▸ **What you will do**:
1. Reproduce everything in the NFL article from "It’s in this" down to "over their shoulders.", word for word.
2. Pick up the article about veteran NFL players who could lose their starting jobs to rookies and carry it on from the point where it stops.

▸ **Document excerpt**:
.....

Team building around the NFL is defined by how many long-term starters you can acquire in a given draft. These prospects might not start out of the gate. Instead, it’s primarily about projecting into the future.

Though, teams do draft for immediate need. If they can find value at that position, it’s even better. It might not be the overriding philosophy for front offices around the league. But it happens more often than teams might want to admit.

It’s in this that we check in on 15 NFL veterans who could surprisingly be benched for rookies this coming season. That includes multiple quarterbacks and a few running backs who are already looking over their shoulders.

Shon Coleman, offensive tackle, Cleveland Browns

Cleveland surprised many people by selecting offensive lineman Austin Corbett with the first pick in the second round of this year’s draft. A guard at Nevada, Corbett will kick outside for a Browns team that needs help at tackle after the retirement of future Hall of Fame left tackle Joe Thomas. At least initially, it won’t be at left tackle where the Browns exhausted a five-year, $36.5 million deal on Chris Hubbard. If Corbett does impress, this means he’ll likely start his career at right tackle. That’s where Coleman, a former third-round pick, comes into play. He started all 16 games last season, only to rank outside of the top-50 tackles in the NFL, according to Pro Football Focus metrics.

Torrey Smith, wide receiver, Carolina Panthers

Philadelphia Eagles wide receiver Torrey Smith earned his degree from Miami (F)

.....

▸ **Given records**:
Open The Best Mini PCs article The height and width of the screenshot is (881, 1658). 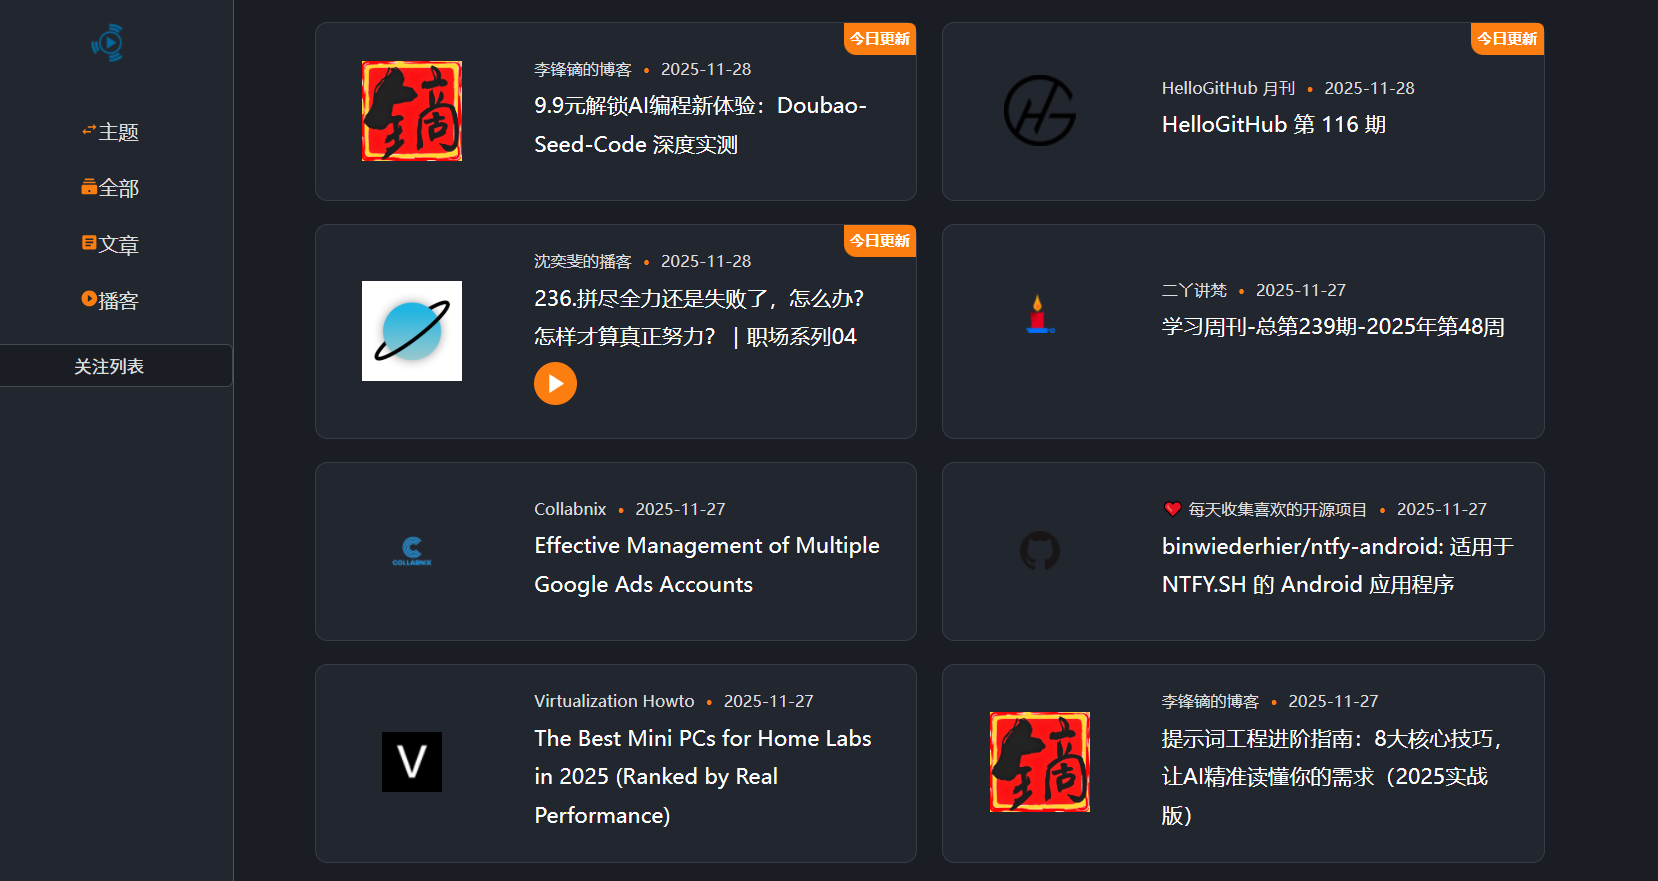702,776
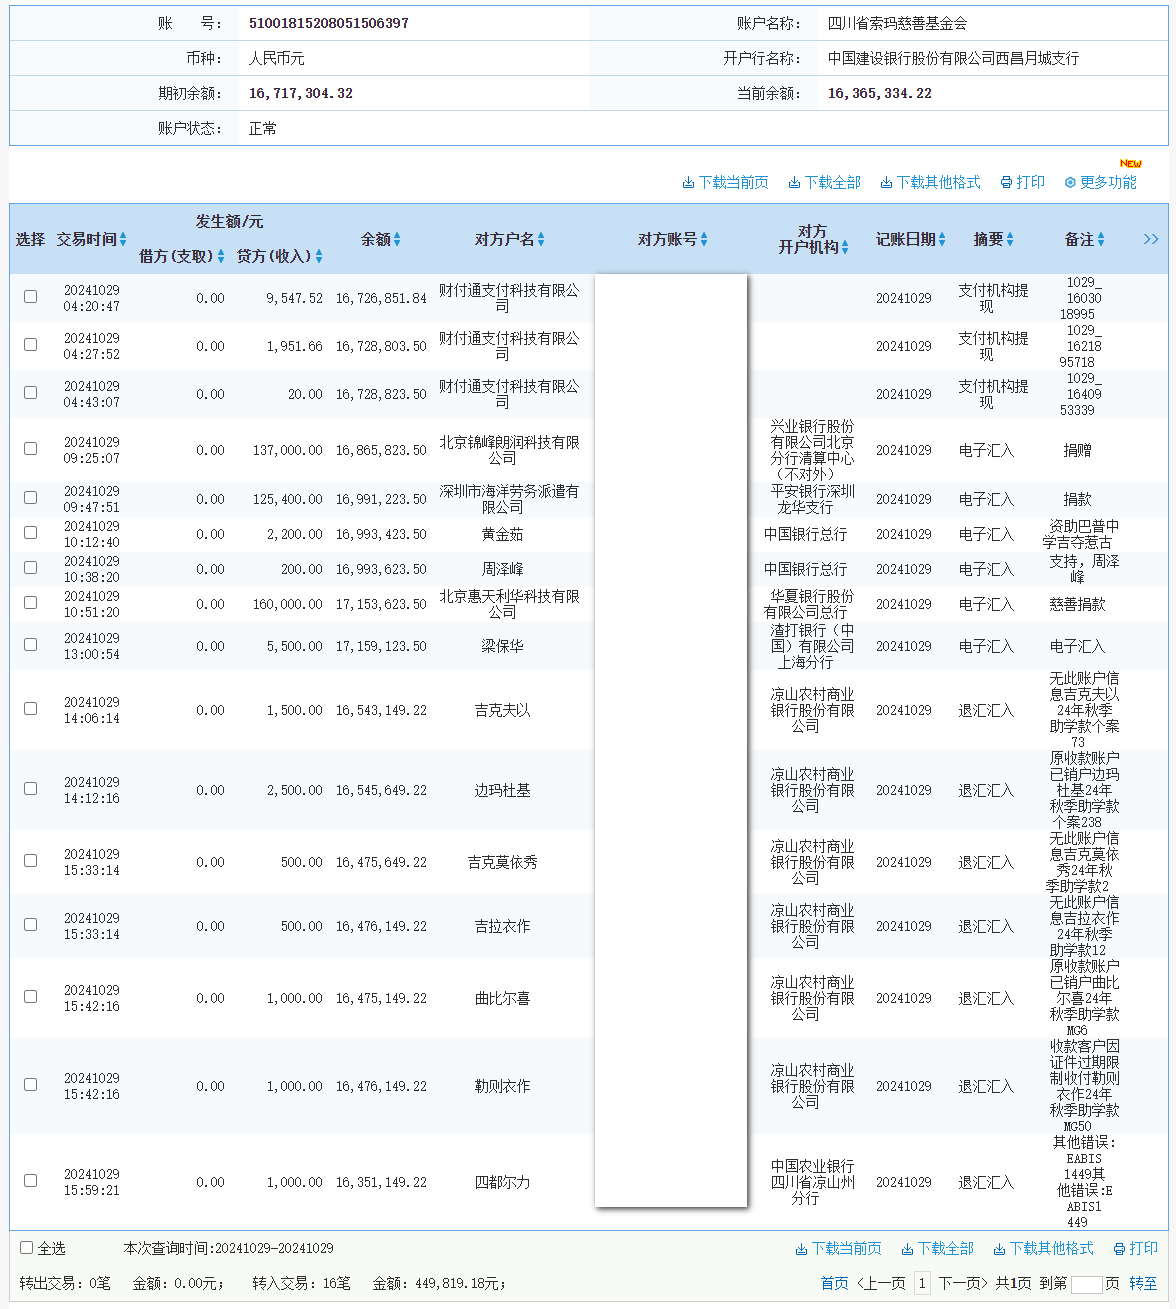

.....

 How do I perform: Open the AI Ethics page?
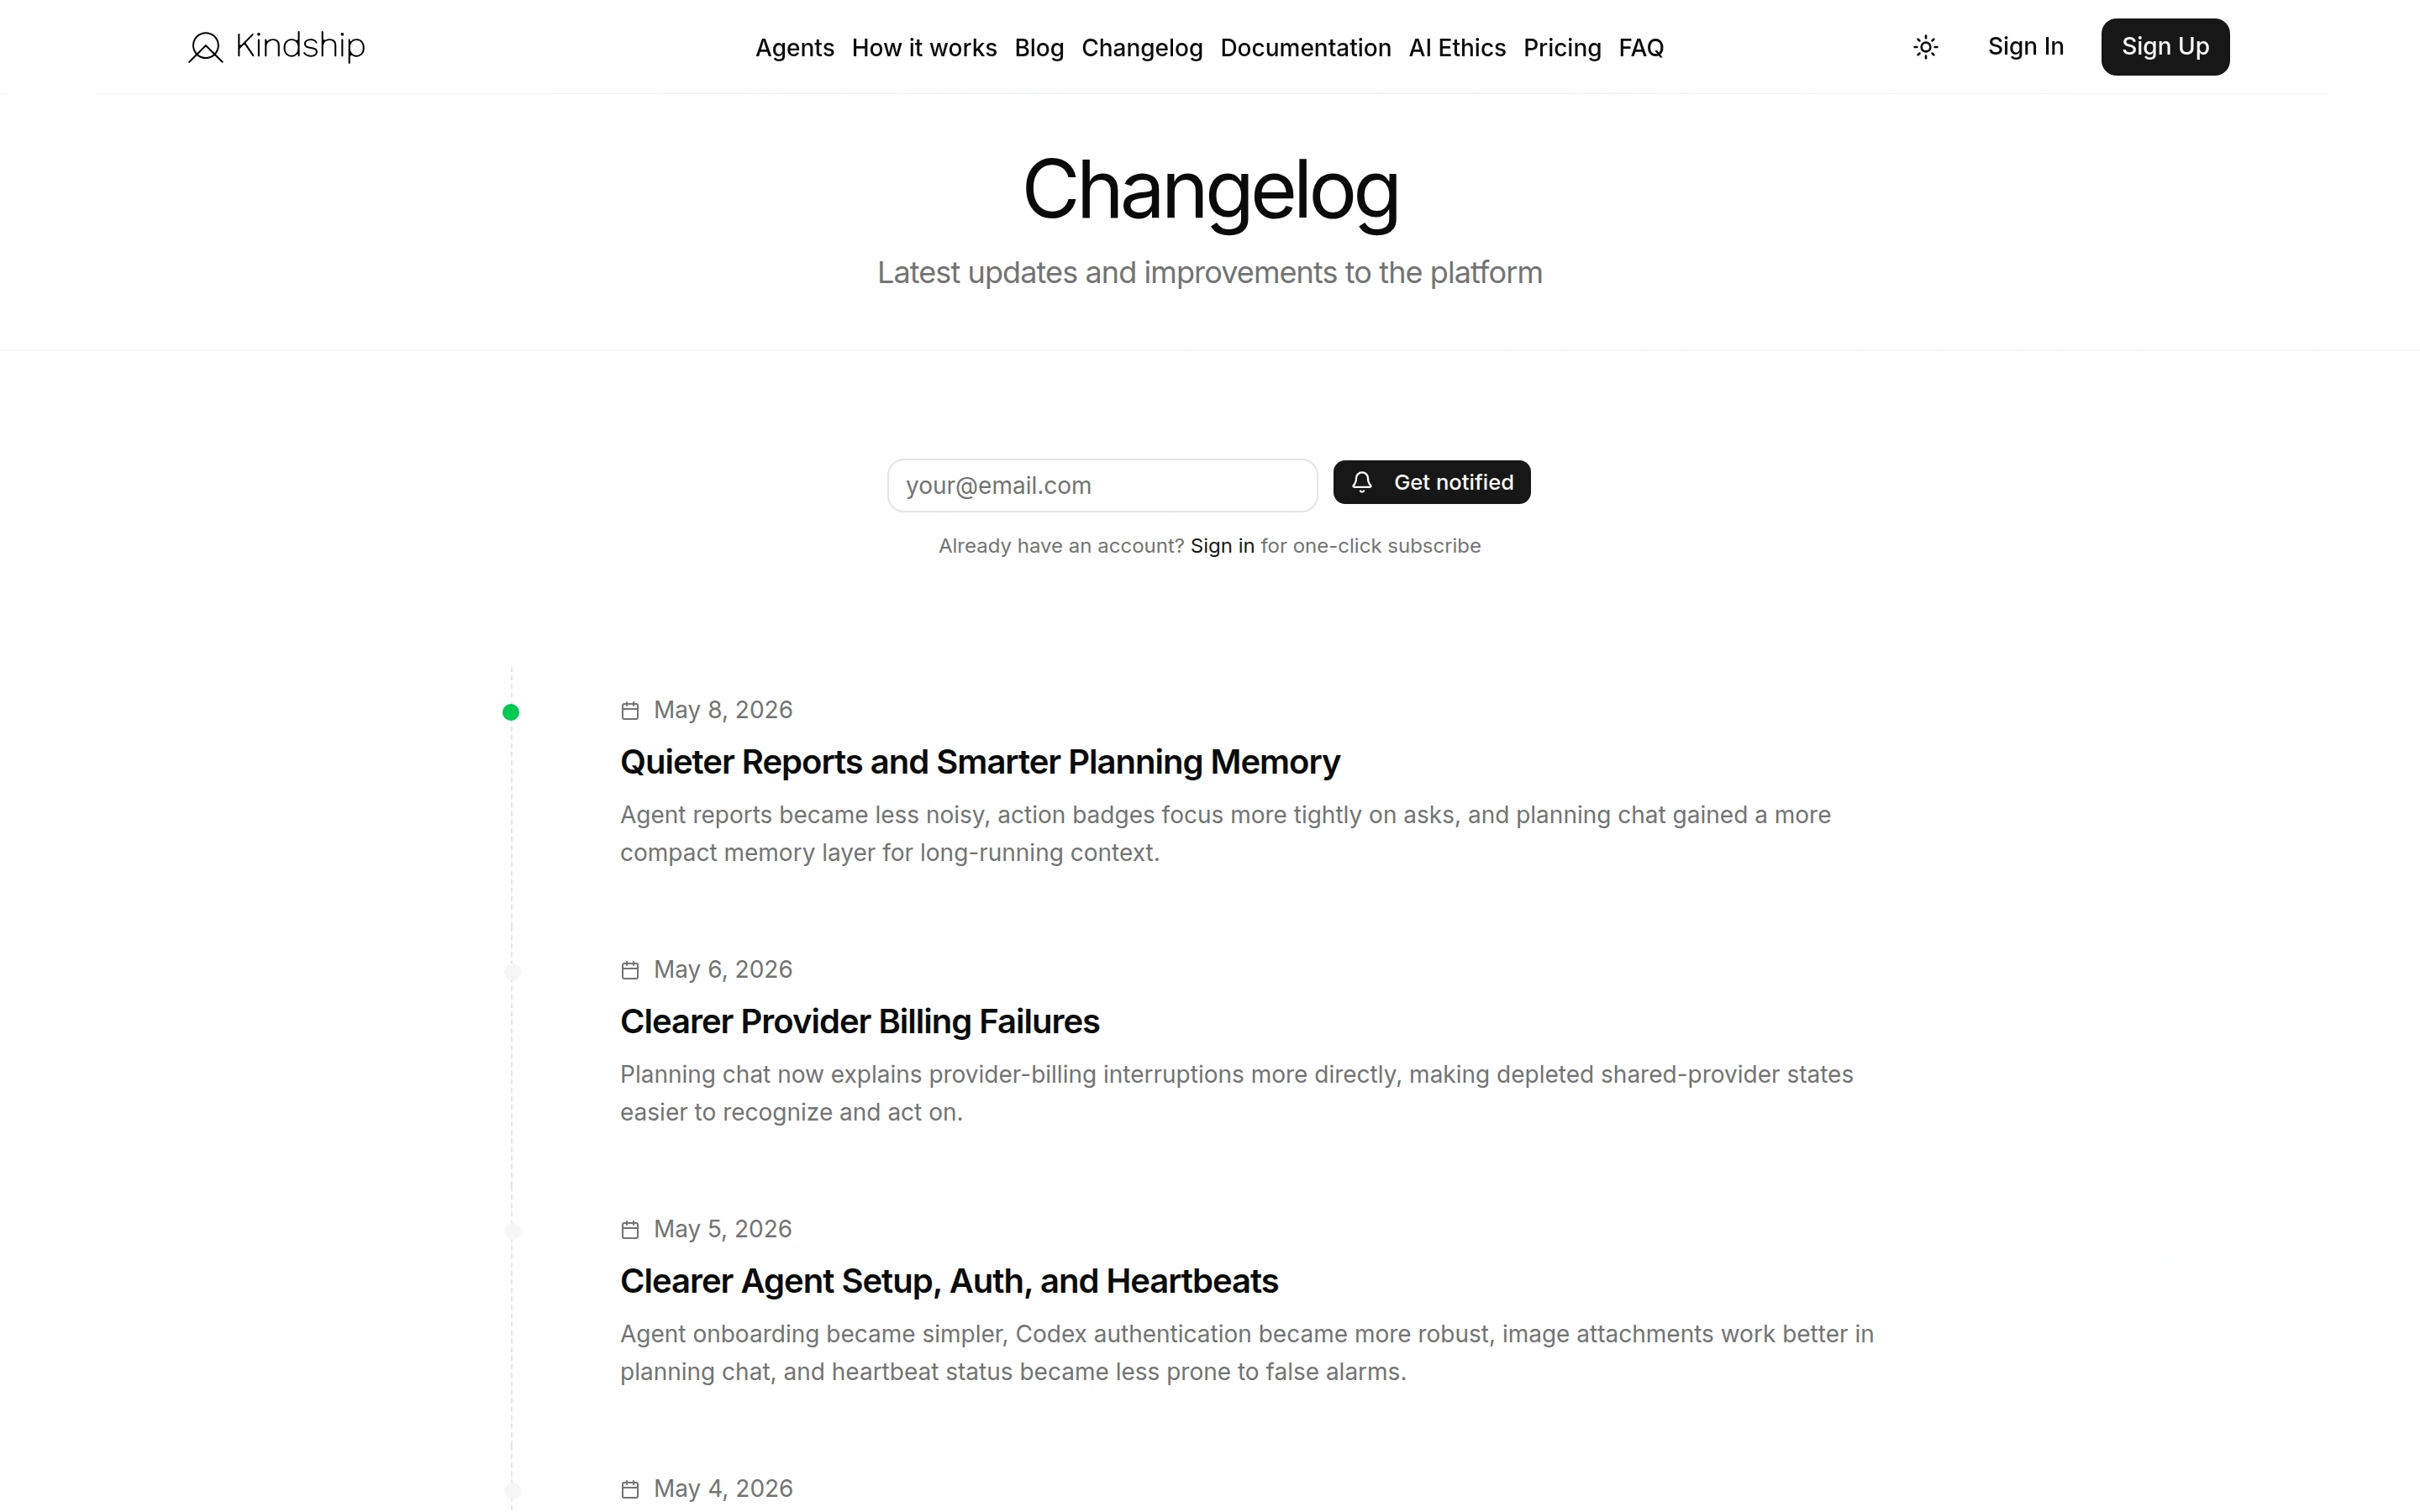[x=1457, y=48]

.....

▸ **Exercise results**:
1.
It’s in this that we check in on 15 NFL veterans who could surprisingly be benched for rookies this coming season. That includes multiple quarterbacks and a few running backs who are already looking over their shoulders.

2.
Carolina didn’t spend a first-round pick on D.J. Moore for him to sit on the bench as a rookie. Just ask Cam Newton about the necessity to get more consistent receivers on the outside. Obviously, by adding Smith in a trade with Philadelphia, the Panthers began that process. But here’s a guy that caught less than 54 percent of his 67 targets in Philadelphia last season. He’s no longer a starting receiver in the NFL. That much is clear. Instead, we fully expect Smith to replaced on the depth chart by a player in Moore who the Panthers could very well decide to line up outside initially. He might only be 6-foot, but that’s misleading. Moore has the catch radius to make a name for himself as an outside receiver opposite Devin Funchess. It just makes too much sense.

Samaje Perine and Rob Kelley, running backs, Washington Redskins

These two averaged a combined 3.2 yards per attempt last season. It led to a lack of balance for then quarterback Kirk Cousins. Heading into the 2018 season, Washington can’t afford to make that same mistake. New signal caller Alex Smith has always relied on a dominant running game, starting in San Francisco and over the past five seasons in Kansas City. Rookie second-round pick Derrius Guice is the only player on Washington’s roster that provides this type of upside. He would have been a top-20 pick if it weren’t for some ridiculous character concerns that were floated out there by NFL teams heading into the draft. At 5-foot-11 and 218 pounds, Guice has the size to be a three-down back. Look for him to take over the starting role out of the gate as a rookie.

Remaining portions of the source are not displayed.